**Given task**
Recast every line of the items below as a numbered list, omitting any blank lines.

-- Begin Data shown --

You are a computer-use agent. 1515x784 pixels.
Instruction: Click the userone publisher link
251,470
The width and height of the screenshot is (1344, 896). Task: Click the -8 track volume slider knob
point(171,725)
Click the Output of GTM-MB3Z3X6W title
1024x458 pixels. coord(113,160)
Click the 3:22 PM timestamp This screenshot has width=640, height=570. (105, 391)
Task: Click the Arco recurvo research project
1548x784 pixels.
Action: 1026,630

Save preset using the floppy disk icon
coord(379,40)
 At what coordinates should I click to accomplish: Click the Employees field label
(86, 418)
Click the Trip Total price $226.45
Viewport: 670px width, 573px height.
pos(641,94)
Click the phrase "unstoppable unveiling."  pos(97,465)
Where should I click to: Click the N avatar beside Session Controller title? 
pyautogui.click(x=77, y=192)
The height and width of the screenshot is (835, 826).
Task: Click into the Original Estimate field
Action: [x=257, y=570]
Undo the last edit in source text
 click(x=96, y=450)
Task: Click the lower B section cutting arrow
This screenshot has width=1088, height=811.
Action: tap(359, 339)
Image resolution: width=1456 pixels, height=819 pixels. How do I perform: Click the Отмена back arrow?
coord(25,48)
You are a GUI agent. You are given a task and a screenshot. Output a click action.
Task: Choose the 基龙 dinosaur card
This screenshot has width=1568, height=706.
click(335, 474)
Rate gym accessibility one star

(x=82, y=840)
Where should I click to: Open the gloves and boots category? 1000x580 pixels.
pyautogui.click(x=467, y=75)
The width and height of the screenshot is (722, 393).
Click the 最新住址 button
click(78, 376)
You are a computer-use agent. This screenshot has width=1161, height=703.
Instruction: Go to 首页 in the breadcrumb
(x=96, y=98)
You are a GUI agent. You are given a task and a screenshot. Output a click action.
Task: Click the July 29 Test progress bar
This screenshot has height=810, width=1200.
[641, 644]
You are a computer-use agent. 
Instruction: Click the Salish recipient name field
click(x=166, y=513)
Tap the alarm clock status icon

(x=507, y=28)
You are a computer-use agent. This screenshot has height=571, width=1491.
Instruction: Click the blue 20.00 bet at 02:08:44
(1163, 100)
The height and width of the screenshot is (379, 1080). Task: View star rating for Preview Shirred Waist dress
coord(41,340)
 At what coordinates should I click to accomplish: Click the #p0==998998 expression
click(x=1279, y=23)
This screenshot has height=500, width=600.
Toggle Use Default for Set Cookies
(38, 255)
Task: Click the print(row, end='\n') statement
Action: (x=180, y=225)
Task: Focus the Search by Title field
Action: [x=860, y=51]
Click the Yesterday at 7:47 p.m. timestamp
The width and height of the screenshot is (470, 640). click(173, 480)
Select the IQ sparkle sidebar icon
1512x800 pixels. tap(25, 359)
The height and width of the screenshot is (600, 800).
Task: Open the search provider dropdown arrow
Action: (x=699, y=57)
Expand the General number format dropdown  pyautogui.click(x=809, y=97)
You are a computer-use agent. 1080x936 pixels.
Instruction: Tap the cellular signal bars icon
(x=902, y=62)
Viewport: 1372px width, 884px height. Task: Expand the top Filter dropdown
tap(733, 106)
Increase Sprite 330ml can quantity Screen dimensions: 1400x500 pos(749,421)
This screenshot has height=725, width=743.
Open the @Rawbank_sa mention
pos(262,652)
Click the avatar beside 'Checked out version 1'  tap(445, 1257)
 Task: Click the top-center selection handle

-- End Data shown --

**Response to this task**
1. You are a computer-use agent. 1515x784 pixels.
2. Instruction: Click the userone publisher link
3. 251,470
4. The width and height of the screenshot is (1344, 896). Task: Click the -8 track volume slider knob
5. point(171,725)
6. Click the Output of GTM-MB3Z3X6W title
7. 1024x458 pixels. coord(113,160)
8. Click the 3:22 PM timestamp This screenshot has width=640, height=570. (105, 391)
9. Task: Click the Arco recurvo research project
10. 1548x784 pixels.
11. Action: 1026,630
12. Save preset using the floppy disk icon
13. coord(379,40)
14.  At what coordinates should I click to accomplish: Click the Employees field label
15. (86, 418)
16. Click the Trip Total price $226.45
17. Viewport: 670px width, 573px height.
18. pos(641,94)
19. Click the phrase "unstoppable unveiling."  pos(97,465)
20. Where should I click to: Click the N avatar beside Session Controller title? 
21. pyautogui.click(x=77, y=192)
22. The height and width of the screenshot is (835, 826).
23. Task: Click into the Original Estimate field
24. Action: [x=257, y=570]
25. Undo the last edit in source text
26.  click(x=96, y=450)
27. Task: Click the lower B section cutting arrow
28. This screenshot has width=1088, height=811.
29. Action: tap(359, 339)
30. Image resolution: width=1456 pixels, height=819 pixels. How do I perform: Click the Отмена back arrow?
31. coord(25,48)
32. You are a GUI agent. You are given a task and a screenshot. Output a click action.
33. Task: Choose the 基龙 dinosaur card
34. This screenshot has width=1568, height=706.
35. click(335, 474)
36. Rate gym accessibility one star
37. (x=82, y=840)
38. Where should I click to: Open the gloves and boots category? 1000x580 pixels.
39. pyautogui.click(x=467, y=75)
40. The width and height of the screenshot is (722, 393).
41. Click the 最新住址 button
42. click(78, 376)
43. You are a computer-use agent. This screenshot has width=1161, height=703.
44. Instruction: Go to 首页 in the breadcrumb
45. (x=96, y=98)
46. You are a GUI agent. You are given a task and a screenshot. Output a click action.
47. Task: Click the July 29 Test progress bar
48. This screenshot has height=810, width=1200.
49. [641, 644]
50. You are a computer-use agent. 
51. Instruction: Click the Salish recipient name field
52. click(x=166, y=513)
53. Tap the alarm clock status icon
54. (x=507, y=28)
55. You are a computer-use agent. This screenshot has height=571, width=1491.
56. Instruction: Click the blue 20.00 bet at 02:08:44
57. (1163, 100)
58. The height and width of the screenshot is (379, 1080). Task: View star rating for Preview Shirred Waist dress
59. coord(41,340)
60.  At what coordinates should I click to accomplish: Click the #p0==998998 expression
61. click(x=1279, y=23)
62. This screenshot has height=500, width=600.
63. Toggle Use Default for Set Cookies
64. (38, 255)
65. Task: Click the print(row, end='\n') statement
66. Action: (x=180, y=225)
67. Task: Focus the Search by Title field
68. Action: [x=860, y=51]
69. Click the Yesterday at 7:47 p.m. timestamp
70. The width and height of the screenshot is (470, 640). click(173, 480)
71. Select the IQ sparkle sidebar icon
72. 1512x800 pixels. tap(25, 359)
73. The height and width of the screenshot is (600, 800).
74. Task: Open the search provider dropdown arrow
75. Action: (x=699, y=57)
76. Expand the General number format dropdown  pyautogui.click(x=809, y=97)
77. You are a computer-use agent. 1080x936 pixels.
78. Instruction: Tap the cellular signal bars icon
79. (x=902, y=62)
80. Viewport: 1372px width, 884px height. Task: Expand the top Filter dropdown
81. tap(733, 106)
82. Increase Sprite 330ml can quantity Screen dimensions: 1400x500 pos(749,421)
83. This screenshot has height=725, width=743.
84. Open the @Rawbank_sa mention
85. pos(262,652)
86. Click the avatar beside 'Checked out version 1'  tap(445, 1257)
87.  Task: Click the top-center selection handle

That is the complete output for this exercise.